[begin Supplied material]

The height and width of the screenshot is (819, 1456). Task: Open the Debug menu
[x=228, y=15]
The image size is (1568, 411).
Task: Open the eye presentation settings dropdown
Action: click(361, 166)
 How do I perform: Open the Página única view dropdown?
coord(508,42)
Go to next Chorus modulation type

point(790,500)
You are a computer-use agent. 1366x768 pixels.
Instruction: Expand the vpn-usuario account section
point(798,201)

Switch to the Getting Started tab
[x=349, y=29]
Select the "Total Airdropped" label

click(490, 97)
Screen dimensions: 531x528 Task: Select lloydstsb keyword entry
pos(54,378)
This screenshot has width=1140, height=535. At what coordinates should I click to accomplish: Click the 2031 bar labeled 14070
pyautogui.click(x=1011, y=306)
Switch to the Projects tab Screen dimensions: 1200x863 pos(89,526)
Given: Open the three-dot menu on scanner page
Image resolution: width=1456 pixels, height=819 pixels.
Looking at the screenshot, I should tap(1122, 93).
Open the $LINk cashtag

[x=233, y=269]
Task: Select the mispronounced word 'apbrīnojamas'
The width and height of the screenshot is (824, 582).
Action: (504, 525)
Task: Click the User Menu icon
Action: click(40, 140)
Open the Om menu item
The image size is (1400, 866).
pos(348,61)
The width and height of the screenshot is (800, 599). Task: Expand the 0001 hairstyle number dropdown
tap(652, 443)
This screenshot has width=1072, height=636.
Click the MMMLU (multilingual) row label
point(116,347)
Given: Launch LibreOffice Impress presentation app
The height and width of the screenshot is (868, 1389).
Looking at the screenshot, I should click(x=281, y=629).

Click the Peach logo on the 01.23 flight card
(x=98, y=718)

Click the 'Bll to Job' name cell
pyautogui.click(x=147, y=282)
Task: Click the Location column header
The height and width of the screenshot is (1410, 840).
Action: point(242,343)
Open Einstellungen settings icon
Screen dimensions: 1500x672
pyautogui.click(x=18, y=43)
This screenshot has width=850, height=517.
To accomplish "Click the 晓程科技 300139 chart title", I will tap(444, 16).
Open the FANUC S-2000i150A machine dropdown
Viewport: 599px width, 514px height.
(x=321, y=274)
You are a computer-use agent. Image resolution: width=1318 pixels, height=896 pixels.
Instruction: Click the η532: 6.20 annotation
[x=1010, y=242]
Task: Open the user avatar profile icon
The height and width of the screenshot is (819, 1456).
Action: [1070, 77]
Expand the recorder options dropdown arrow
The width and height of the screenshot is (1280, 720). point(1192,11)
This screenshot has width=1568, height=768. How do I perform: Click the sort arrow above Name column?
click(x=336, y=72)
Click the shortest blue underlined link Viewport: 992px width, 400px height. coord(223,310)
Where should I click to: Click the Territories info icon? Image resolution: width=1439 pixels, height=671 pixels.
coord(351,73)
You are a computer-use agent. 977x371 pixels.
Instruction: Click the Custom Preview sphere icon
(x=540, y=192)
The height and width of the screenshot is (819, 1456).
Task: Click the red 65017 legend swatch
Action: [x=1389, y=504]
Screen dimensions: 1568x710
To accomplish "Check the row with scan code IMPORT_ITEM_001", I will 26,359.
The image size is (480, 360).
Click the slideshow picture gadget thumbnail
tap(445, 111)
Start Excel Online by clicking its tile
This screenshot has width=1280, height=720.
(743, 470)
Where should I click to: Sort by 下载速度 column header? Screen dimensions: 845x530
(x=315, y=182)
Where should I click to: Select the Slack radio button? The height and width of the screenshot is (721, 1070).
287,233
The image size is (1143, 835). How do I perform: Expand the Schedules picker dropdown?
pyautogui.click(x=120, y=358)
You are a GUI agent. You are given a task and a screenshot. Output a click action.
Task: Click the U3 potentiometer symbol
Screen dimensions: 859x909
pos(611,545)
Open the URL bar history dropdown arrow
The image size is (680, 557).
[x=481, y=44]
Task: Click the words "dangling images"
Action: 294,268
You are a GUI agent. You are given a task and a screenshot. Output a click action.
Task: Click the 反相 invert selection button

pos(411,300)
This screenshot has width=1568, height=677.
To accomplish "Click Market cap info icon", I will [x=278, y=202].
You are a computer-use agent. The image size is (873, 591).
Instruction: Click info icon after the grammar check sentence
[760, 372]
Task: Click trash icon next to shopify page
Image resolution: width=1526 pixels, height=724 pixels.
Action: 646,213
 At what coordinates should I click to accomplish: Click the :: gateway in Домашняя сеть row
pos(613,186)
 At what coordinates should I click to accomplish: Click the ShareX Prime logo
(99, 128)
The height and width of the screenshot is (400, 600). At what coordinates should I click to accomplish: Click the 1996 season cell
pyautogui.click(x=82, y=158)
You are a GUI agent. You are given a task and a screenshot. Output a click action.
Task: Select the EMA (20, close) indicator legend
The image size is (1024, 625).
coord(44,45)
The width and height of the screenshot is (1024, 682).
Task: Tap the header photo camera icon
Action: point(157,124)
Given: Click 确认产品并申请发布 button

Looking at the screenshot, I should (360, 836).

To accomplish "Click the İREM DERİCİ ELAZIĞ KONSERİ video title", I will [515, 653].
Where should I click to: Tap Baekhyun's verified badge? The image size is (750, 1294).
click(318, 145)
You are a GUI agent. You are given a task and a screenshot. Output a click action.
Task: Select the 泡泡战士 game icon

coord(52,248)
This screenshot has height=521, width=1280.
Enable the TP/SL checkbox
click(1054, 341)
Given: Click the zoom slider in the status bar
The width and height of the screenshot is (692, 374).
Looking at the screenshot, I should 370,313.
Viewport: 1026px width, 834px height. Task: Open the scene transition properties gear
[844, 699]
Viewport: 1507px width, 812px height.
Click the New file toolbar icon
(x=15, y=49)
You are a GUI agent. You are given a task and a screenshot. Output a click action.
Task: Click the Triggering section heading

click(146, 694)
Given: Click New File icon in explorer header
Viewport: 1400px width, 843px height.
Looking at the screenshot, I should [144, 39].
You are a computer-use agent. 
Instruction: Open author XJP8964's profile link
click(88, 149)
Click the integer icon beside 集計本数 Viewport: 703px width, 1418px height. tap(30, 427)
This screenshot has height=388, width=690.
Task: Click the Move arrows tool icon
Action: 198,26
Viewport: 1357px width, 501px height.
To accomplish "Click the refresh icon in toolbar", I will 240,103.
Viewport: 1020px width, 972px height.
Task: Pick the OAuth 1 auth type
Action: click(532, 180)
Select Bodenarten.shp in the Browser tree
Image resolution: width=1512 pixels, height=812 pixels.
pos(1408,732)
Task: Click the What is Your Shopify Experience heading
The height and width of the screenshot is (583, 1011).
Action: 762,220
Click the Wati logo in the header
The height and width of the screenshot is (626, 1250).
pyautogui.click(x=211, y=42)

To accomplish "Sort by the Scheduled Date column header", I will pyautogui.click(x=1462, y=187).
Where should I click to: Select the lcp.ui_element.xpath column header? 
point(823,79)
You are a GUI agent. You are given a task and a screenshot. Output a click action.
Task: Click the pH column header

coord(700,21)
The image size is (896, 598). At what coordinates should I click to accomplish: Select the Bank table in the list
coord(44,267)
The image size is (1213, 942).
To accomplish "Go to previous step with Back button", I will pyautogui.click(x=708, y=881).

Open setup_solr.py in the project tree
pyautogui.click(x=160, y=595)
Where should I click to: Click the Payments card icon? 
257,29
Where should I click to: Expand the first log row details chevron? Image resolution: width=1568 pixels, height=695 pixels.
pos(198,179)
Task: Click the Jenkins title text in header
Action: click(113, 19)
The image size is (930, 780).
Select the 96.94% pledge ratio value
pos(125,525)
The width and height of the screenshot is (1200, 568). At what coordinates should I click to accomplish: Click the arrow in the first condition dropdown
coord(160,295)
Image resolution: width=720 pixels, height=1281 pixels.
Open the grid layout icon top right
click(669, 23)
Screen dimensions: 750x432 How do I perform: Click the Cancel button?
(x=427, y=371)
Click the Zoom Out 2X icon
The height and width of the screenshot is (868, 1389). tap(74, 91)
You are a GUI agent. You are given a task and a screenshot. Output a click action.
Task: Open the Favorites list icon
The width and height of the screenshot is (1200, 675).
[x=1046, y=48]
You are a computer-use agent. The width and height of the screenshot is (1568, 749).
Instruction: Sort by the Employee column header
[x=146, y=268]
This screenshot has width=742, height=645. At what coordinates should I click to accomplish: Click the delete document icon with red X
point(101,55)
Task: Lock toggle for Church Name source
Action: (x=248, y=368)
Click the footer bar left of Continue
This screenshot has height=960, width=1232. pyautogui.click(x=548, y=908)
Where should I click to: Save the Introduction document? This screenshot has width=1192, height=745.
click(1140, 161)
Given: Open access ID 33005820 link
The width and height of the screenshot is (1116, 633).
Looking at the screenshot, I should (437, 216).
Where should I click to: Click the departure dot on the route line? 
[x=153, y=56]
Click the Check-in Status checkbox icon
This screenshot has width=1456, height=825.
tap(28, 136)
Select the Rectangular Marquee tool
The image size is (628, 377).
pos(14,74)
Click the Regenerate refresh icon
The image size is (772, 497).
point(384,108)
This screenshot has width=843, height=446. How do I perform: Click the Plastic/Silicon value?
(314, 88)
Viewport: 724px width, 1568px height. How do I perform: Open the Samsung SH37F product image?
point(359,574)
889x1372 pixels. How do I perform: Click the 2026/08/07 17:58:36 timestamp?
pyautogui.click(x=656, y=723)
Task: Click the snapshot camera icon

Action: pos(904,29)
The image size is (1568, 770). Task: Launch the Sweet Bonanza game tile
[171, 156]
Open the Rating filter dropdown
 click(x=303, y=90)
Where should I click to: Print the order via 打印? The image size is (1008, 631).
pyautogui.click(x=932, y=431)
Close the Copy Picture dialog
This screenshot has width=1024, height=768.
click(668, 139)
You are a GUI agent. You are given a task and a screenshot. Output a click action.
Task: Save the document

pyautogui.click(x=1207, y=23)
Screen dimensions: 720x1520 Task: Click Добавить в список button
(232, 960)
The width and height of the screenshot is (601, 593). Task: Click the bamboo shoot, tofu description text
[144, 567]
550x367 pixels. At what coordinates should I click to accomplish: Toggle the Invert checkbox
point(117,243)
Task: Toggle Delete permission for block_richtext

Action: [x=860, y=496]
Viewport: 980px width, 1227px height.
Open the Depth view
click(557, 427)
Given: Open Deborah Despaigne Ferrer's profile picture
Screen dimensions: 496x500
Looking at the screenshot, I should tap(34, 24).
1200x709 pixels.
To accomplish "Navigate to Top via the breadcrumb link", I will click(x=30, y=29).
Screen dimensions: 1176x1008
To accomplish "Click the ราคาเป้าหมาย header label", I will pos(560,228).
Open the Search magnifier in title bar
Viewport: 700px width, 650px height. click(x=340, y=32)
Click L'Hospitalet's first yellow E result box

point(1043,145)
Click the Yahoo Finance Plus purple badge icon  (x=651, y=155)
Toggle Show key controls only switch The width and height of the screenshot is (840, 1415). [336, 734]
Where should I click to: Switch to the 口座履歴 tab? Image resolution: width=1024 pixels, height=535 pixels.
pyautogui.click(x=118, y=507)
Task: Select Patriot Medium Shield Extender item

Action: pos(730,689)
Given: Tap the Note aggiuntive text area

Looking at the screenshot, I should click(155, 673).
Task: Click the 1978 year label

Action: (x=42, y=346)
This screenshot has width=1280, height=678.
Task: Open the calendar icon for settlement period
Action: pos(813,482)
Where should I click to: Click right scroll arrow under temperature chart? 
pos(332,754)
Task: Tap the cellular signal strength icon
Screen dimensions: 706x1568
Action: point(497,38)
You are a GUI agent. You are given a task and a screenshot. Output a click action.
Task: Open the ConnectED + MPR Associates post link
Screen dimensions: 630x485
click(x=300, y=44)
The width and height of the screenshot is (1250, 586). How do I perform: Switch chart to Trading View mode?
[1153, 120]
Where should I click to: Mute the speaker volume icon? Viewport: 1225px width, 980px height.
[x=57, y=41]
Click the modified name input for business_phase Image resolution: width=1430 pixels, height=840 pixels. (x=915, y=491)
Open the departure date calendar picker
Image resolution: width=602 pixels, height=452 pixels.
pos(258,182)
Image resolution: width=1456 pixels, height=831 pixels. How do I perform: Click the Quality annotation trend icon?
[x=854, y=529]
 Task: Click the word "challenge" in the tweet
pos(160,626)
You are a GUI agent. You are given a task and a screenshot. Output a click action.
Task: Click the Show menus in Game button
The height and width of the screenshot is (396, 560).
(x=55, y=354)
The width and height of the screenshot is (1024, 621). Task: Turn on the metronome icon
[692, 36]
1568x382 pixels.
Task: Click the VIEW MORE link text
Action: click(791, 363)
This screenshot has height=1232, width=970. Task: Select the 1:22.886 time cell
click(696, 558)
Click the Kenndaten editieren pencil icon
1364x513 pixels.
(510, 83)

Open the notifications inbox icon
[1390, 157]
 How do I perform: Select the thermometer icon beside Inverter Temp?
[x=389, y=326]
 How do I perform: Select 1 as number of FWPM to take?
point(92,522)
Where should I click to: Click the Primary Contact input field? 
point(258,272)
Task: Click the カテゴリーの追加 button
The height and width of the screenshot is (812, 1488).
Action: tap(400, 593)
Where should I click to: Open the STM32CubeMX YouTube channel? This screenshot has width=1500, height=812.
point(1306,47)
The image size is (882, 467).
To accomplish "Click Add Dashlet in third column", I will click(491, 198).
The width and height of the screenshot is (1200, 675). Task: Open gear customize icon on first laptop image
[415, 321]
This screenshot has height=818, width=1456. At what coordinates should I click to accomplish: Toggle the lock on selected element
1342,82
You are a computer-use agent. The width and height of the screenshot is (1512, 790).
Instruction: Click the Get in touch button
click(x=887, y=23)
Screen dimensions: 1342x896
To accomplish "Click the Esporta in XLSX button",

[end Supplied material]

Could you give the lines again, beginning at the line that has "Given: Click 确认产品并申请发布 button" and stopping after the line that has "Action: 198,26", replacing "GUI agent" with "desktop agent" and leaving everything else unchanged?

Correct result —
Given: Click 确认产品并申请发布 button

Looking at the screenshot, I should (360, 836).

To accomplish "Click the İREM DERİCİ ELAZIĞ KONSERİ video title", I will [515, 653].
Where should I click to: Tap Baekhyun's verified badge? The image size is (750, 1294).
click(318, 145)
You are a desktop agent. You are given a task and a screenshot. Output a click action.
Task: Select the 泡泡战士 game icon

coord(52,248)
This screenshot has height=521, width=1280.
Enable the TP/SL checkbox
click(1054, 341)
Given: Click the zoom slider in the status bar
The width and height of the screenshot is (692, 374).
Looking at the screenshot, I should 370,313.
Viewport: 1026px width, 834px height. Task: Open the scene transition properties gear
[844, 699]
Viewport: 1507px width, 812px height.
Click the New file toolbar icon
(x=15, y=49)
You are a desktop agent. You are given a task and a screenshot. Output a click action.
Task: Click the Triggering section heading

click(146, 694)
Given: Click New File icon in explorer header
Viewport: 1400px width, 843px height.
Looking at the screenshot, I should [144, 39].
You are a computer-use agent. 
Instruction: Open author XJP8964's profile link
click(88, 149)
Click the integer icon beside 集計本数 Viewport: 703px width, 1418px height. tap(30, 427)
This screenshot has height=388, width=690.
Task: Click the Move arrows tool icon
Action: 198,26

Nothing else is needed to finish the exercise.